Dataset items
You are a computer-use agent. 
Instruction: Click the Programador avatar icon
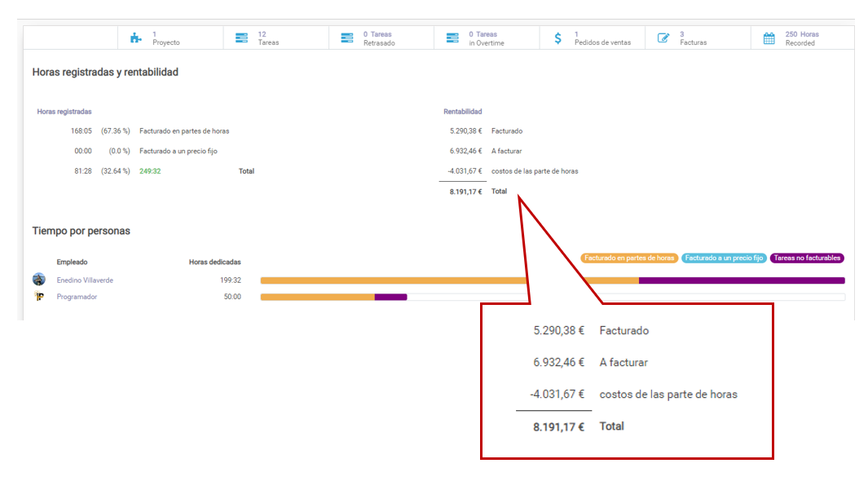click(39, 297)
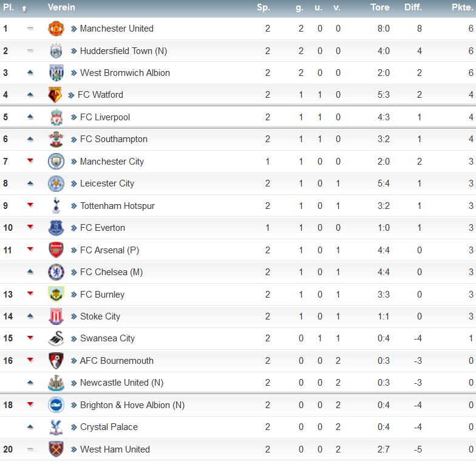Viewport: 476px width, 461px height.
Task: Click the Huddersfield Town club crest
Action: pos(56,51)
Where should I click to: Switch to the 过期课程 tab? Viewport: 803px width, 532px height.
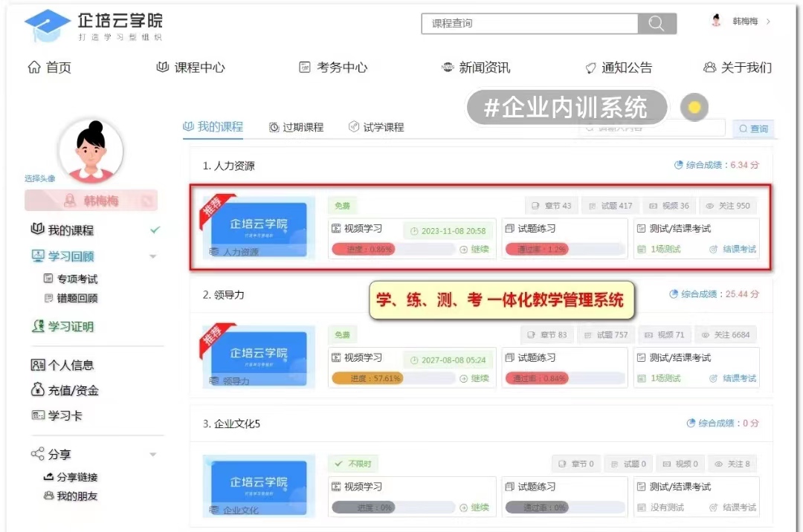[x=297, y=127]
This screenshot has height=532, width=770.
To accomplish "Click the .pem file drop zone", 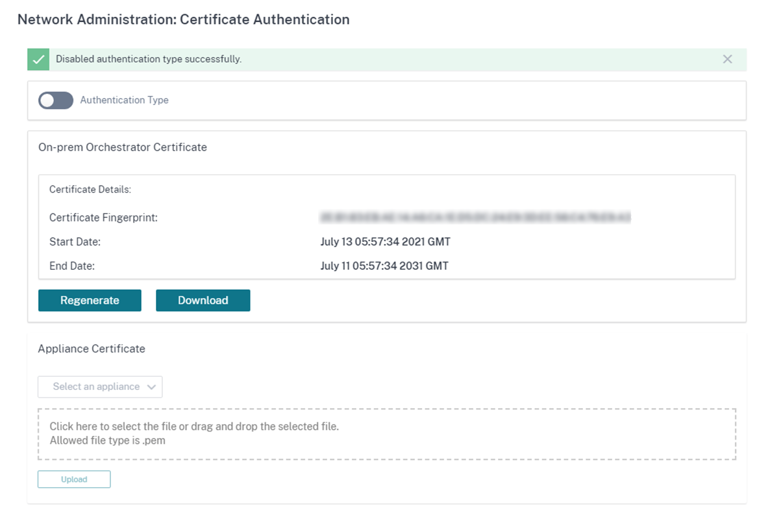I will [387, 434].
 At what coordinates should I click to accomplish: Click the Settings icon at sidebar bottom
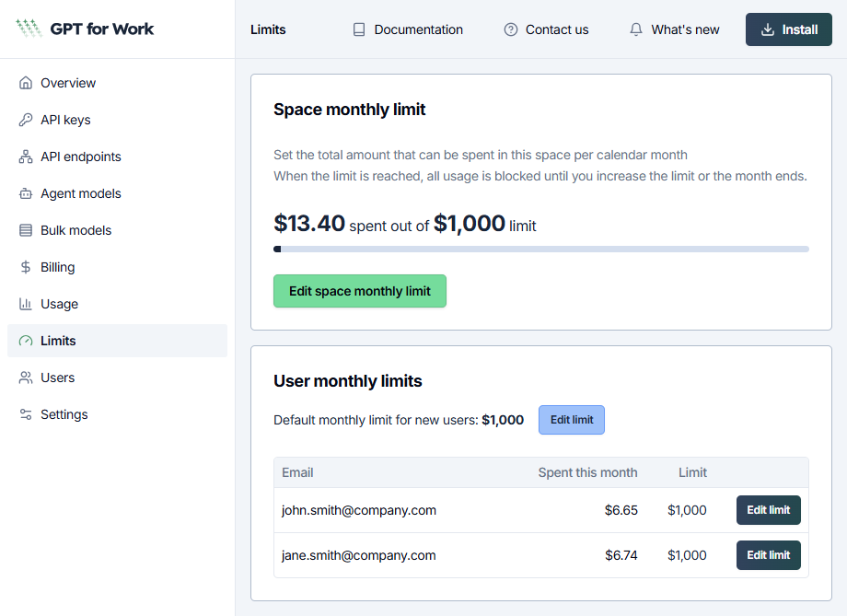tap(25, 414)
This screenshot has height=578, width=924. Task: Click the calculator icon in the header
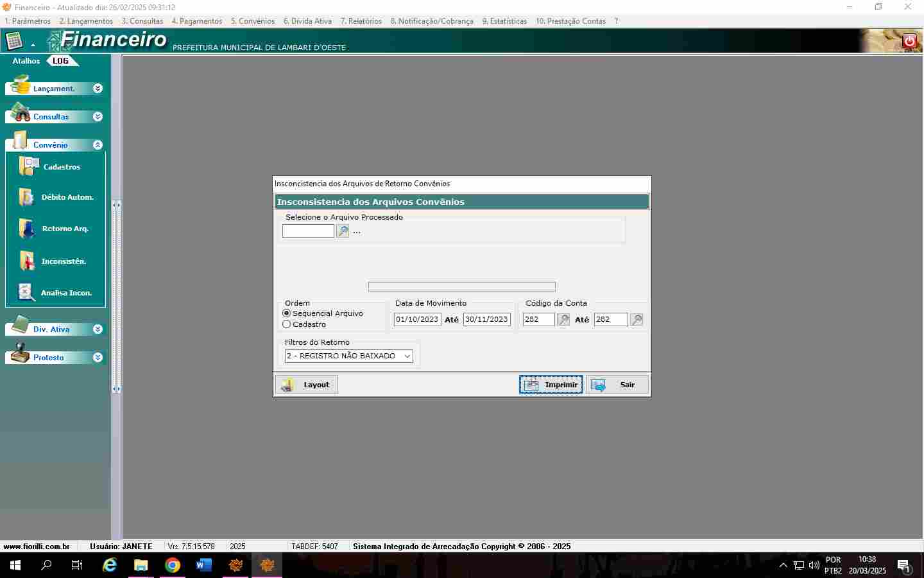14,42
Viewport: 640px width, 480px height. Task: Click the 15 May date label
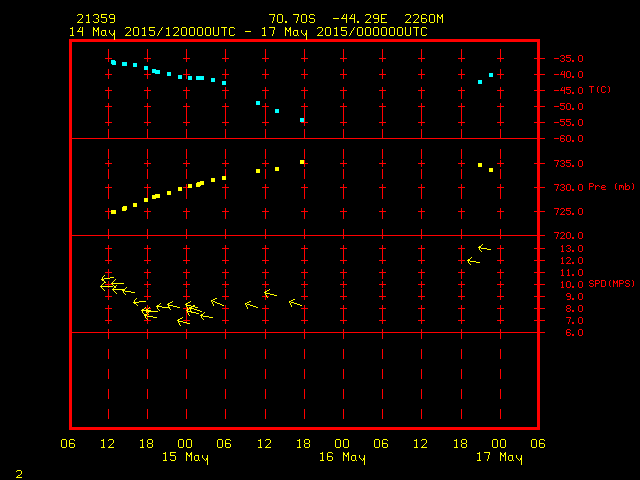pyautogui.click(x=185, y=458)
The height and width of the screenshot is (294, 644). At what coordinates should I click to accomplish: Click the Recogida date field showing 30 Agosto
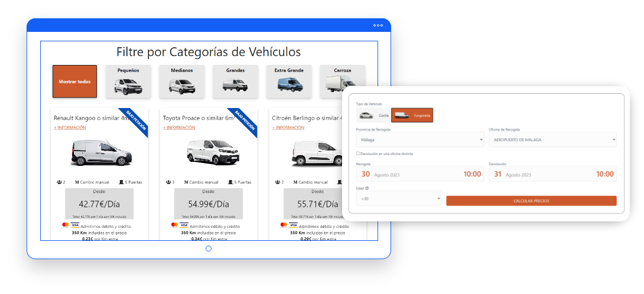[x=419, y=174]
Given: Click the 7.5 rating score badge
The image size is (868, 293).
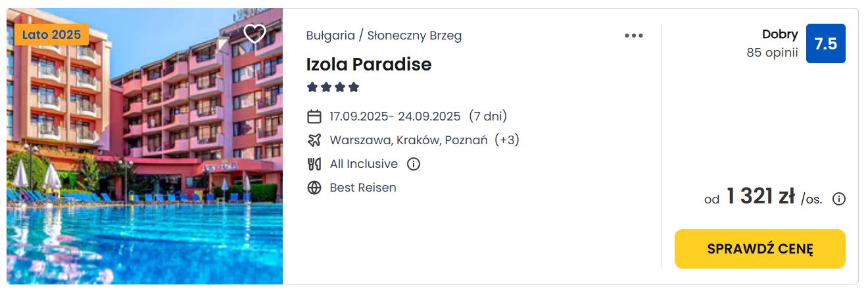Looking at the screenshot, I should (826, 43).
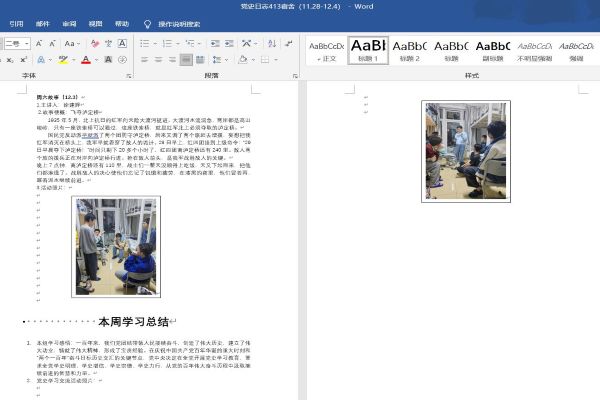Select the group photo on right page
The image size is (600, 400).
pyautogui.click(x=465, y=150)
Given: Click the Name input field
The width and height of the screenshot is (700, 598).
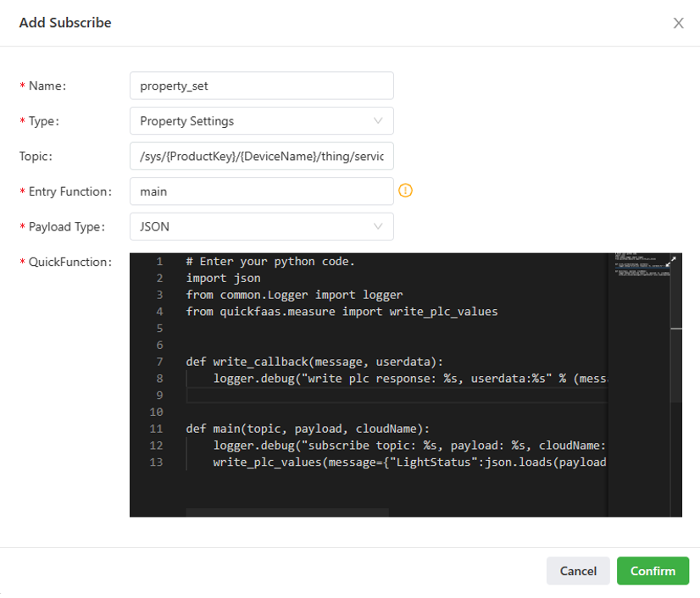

● **Assignment**: Nothing but the lines from the one containing "The image size is (868, 293)." to the last line of the records should be returned, exactly as they appear and without pictures.

● **Answer box**:
The image size is (868, 293).
Looking at the screenshot, I should (826, 43).
Select the group photo on right page
The image size is (600, 400).
pyautogui.click(x=465, y=150)
Given: Click the Name input field
The width and height of the screenshot is (700, 598).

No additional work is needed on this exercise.